Now, in a not completely unrelated story. I need to get my eyes checked. I'm somewhere around 8 months past due for my yearly checkup, if not more. I've been holding out on going because I've been spending so much money on hospital bills, medicines, podmobile repairs, not to mention my fabulous $334.83 phone bill (note to self - never call someone in Ireland "just to talk," unless you're ready to pay $295 for one call), and various other expenses.

But I realized I really need to go when I started seeing concrete evidence. First of all, I'm down to one spare pair of contact lenses. I noticed this when I was packing to go to Clarinetfest, and, frankly, a gal should never go on a trip with only one pair of spare lenses. When you're running that low, it's time for a refill.

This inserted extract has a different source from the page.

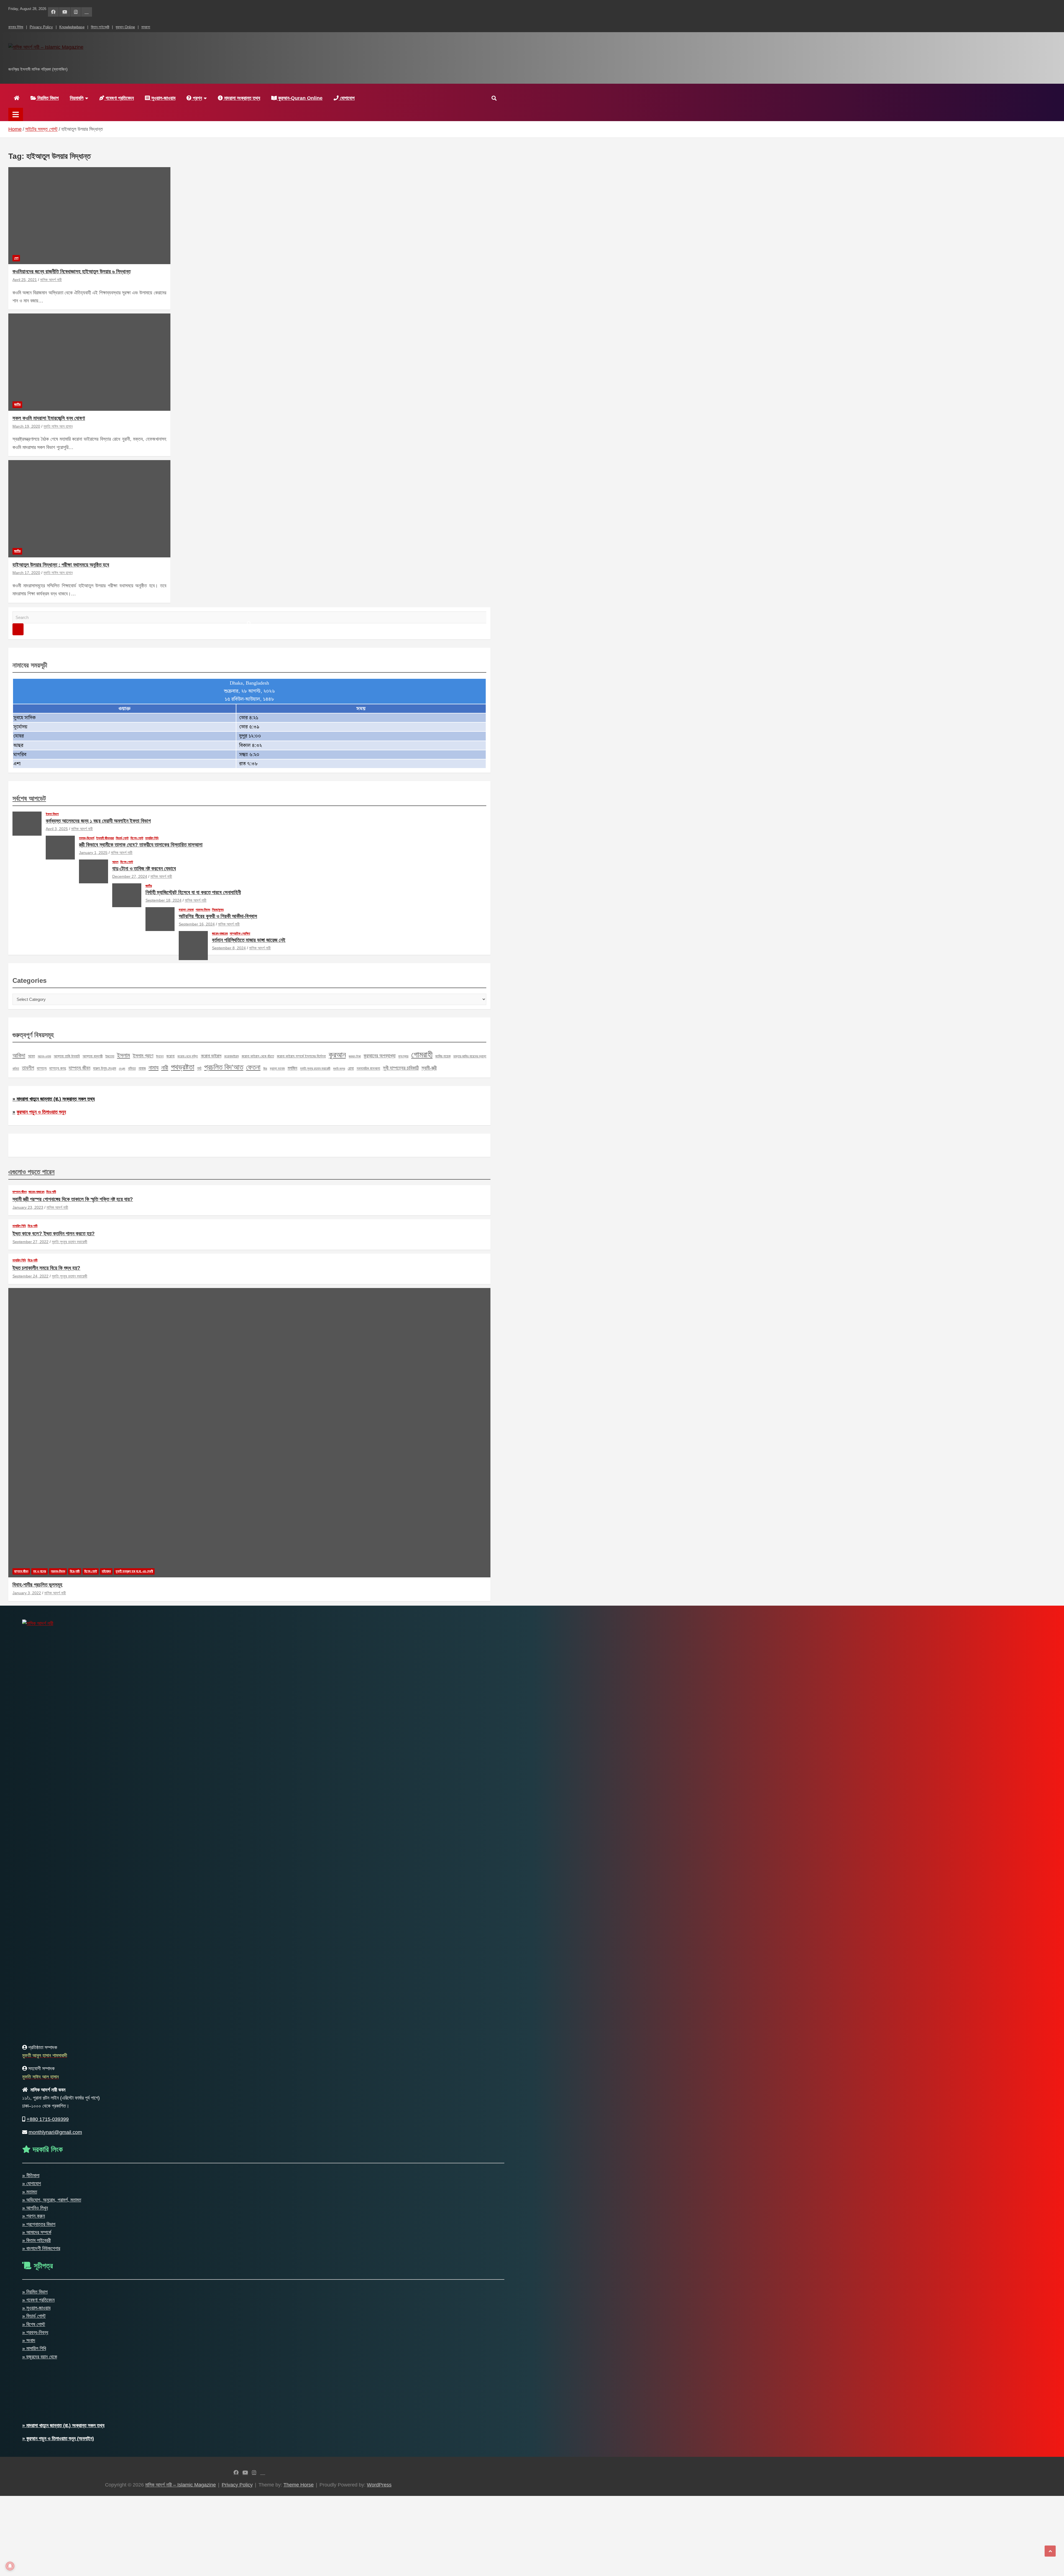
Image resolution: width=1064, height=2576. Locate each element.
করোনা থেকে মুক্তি (187, 1056)
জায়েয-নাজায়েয (220, 933)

I'm also coming to the realization that as much as I fear it, bifocals are in my immediate future. This was sealed when I bought yet another new mineral to add to the handfuls of vitamins and minerals I take daily (I'm up to six now, and am considering going for a seventh). I brought it home and sat down to read the dosage instructions. I adjusted my arms, I changed positions. I switched the light on, I opened the blinds more, and finally, after holding the bottle and going through the seven basic ballet positions, I decided that it, like everything else, must be of the "one-a-day" variety dosage, so that's how I've been taking it.

I actually first really started thinking about this when I was recuperating at the folks' house and was lying on the couch, and my mom came in and showed me a new lipstick she'd bought. She turned the tube over and said, "It's called.... It's called.... Shit, what is it called?" and she handed it to me and I looked at it, bringing it closer to my face, then pulling it farther and farther away. Finally I said, "Bright Pink Frenzy?" even though I have no idea what the fuck it was called, but all of the lipsticks my mom wears look like they should be called Bright Pink Frenzy, so I figured I at least had a shot at it with that.

Then Monday morning, yep, the self-same morning of my doctor's appointment, I got up and my right eye was bloodshot. Now this was upsetting because a symptom of my dad's macular degeneration (and let's make no bones about this right now, I'm scared shitless of inheriting this, every single day of my life) is that he has leakages behind his eyes, evidenced by a terrible bloodshotedness. And although what I experienced Monday wasn't really like that, it was there, and therefore fucking with my brain, which of course we all know is quite fuckable anyway.

Get thee to an optometrist - and I will, I promise. If for no other reason than finding out the name of that damned lipstick.

And so finally (keep the cheers down to a minimum, please), that brings me to this morning's bloodletting. Kind of. The bloodletting itself was very routine except for the fact that I did indeed get woozy, which normally doesn't happen. What wasn't routine was something that happened while I was walking into the hospital. I know many people talk about their Moment Of Clarity. This may well have been mine.

A couple of months ago a coworker, while commenting on my weight loss, said to me, "You even walk different!" And I took that to mean, wow, I must have some kind of ultra-sexy mantrap kind of a gait these days.

Today, as I was walking down the corridors of the hospital, I realized she may not have meant it quite that way. And maybe it was because I was wearing white tennies instead of the blue or brown or more muted tone of shoe I also wear. But - and I don't know, maybe this is because of weight redistribution, or because my leg circumference is now different - hell, I don't know why it is - I noticed I was walking just like Eugene Levy's character in "Best In Show." Yeah, the guy who literally had two left feet. As I was booking it down the hall, watching my white-shoed feet loop around with each step, all I could hear was Fred Willard saying, "Look at him go!"

You know, this has been a really interesting year.

Betland's Olympic Update:
* Fred Whipple died at age 97. What does he have to do with the Olympics? Not a damn thing. He was a scientist and knew a lot about comets, though.
* The women's gymnastics team was on Leno last night, and the women's soccer team was on Dave. They've come home from Athens too. Cause, you know, it's over and all.